Counting the Deviled Egg Disaster of Easter 2015 as the recent (and glaring) exception, I think I’m a Pinterest Mom. And even so, the Deviled Egg Disaster of Easter 2015 was inspired by the famed pin site.
It was like Night of the Living Dead meets a traditional, holiday appetizer.
When my husband said that the only thing he cared about on Easter was that I make a lot of deviled eggs; oh and by the way can you make those guacamole ones?; oh hey you should do those colored ones you did a few years ago…; oooh look at those bleu cheese buffalo spiced deviled eggs … well you can see I was overwhelmed. I also saw a pin where the person made the deviled eggs look like baby chicks, and immediately felt up for the challenge.

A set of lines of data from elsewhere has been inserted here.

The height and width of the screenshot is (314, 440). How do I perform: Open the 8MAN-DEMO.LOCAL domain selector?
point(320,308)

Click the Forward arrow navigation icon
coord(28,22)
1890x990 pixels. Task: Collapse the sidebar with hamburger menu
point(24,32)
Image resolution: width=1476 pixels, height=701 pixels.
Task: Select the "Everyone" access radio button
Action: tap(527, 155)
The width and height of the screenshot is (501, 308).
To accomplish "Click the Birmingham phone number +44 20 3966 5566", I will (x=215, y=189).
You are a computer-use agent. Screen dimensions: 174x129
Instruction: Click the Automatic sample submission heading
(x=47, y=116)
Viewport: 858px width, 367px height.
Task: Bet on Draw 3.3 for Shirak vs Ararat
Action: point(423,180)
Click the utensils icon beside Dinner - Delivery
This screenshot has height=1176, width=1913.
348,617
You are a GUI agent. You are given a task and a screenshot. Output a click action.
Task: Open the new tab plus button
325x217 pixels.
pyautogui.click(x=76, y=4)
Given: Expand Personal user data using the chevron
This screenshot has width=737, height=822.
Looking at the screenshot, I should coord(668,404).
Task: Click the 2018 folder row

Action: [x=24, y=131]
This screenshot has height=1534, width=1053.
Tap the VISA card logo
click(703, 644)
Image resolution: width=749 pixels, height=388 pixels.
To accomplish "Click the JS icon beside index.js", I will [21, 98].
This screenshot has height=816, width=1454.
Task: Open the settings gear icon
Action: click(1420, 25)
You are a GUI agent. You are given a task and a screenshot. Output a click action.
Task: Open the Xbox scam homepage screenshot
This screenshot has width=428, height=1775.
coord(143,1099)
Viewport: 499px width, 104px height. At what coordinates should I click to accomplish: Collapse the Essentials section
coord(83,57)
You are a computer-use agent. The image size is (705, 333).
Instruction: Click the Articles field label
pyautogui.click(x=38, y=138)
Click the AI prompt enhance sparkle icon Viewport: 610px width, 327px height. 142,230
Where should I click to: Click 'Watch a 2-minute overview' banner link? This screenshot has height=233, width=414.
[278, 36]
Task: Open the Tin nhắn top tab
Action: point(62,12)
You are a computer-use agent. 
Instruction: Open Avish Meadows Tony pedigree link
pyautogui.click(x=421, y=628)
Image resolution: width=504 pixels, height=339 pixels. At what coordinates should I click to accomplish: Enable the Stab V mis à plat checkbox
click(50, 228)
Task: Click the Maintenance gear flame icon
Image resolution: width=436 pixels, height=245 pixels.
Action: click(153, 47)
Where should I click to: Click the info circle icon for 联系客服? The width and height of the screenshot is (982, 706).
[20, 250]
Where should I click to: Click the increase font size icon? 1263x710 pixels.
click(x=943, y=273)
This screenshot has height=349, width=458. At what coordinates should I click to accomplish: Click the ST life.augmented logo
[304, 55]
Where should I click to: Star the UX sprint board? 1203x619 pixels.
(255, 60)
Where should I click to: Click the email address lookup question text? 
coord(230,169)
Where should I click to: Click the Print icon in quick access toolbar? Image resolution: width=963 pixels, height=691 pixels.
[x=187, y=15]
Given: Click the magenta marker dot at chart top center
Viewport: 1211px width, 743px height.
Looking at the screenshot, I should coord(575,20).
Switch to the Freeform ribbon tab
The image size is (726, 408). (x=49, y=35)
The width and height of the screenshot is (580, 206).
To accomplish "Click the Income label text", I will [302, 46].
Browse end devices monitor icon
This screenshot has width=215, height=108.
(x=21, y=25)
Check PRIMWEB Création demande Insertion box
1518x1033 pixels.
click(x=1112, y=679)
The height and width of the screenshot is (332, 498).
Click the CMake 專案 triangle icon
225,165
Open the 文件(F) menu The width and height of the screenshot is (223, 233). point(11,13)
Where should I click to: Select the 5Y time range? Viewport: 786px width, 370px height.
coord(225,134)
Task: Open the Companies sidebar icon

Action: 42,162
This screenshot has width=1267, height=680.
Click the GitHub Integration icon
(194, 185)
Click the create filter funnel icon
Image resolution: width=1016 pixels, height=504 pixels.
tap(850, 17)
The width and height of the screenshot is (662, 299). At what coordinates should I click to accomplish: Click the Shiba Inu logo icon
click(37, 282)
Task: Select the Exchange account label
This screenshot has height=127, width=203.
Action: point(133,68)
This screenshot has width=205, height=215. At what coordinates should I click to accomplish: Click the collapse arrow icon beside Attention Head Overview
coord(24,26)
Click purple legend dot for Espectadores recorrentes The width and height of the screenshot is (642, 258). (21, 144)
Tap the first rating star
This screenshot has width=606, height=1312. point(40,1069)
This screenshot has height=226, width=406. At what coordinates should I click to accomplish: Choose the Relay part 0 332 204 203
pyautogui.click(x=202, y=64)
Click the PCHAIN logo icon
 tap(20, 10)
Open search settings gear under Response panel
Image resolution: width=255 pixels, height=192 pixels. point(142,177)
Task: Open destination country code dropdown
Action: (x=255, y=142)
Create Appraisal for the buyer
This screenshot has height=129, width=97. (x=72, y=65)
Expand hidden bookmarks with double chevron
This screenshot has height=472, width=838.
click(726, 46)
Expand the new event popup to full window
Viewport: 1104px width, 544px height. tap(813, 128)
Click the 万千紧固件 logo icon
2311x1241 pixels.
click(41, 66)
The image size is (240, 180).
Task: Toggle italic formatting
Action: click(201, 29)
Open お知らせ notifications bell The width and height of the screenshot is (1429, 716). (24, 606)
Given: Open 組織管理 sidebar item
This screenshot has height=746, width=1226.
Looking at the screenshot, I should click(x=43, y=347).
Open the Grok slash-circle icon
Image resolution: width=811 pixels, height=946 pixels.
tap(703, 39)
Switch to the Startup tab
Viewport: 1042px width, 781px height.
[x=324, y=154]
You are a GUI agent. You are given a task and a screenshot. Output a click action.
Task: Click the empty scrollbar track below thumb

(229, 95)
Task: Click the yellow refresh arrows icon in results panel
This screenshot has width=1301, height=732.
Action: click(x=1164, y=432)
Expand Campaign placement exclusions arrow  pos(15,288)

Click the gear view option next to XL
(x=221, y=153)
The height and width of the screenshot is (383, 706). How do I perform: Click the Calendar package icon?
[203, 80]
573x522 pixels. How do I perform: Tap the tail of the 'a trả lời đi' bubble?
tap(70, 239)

This is around where it fell apart – I was just in way over my head.
It also didn’t help a single bit that my husband’s cousin and his wife showed up with this bullshit cheese and chartreuse platter. I call it bullshit because it was SO. DAMN. AMAZING that it put everyone else’s nonsense to shame. I could have brought in a watermelon carving fashioned in the likeness of Jesus Christ himself, and it wouldn’t compare to that goddamned cheese and chartreuse platter. They actually hand-carved the platters at home, out of what I can only assume was wood they gathered from the homes of the gods on Mount Olympus.
So you can see, in the case of the Deviled Egg Disaster of Easter 2015, I was set up to fail from all sides. But this isn’t the normal course of affairs.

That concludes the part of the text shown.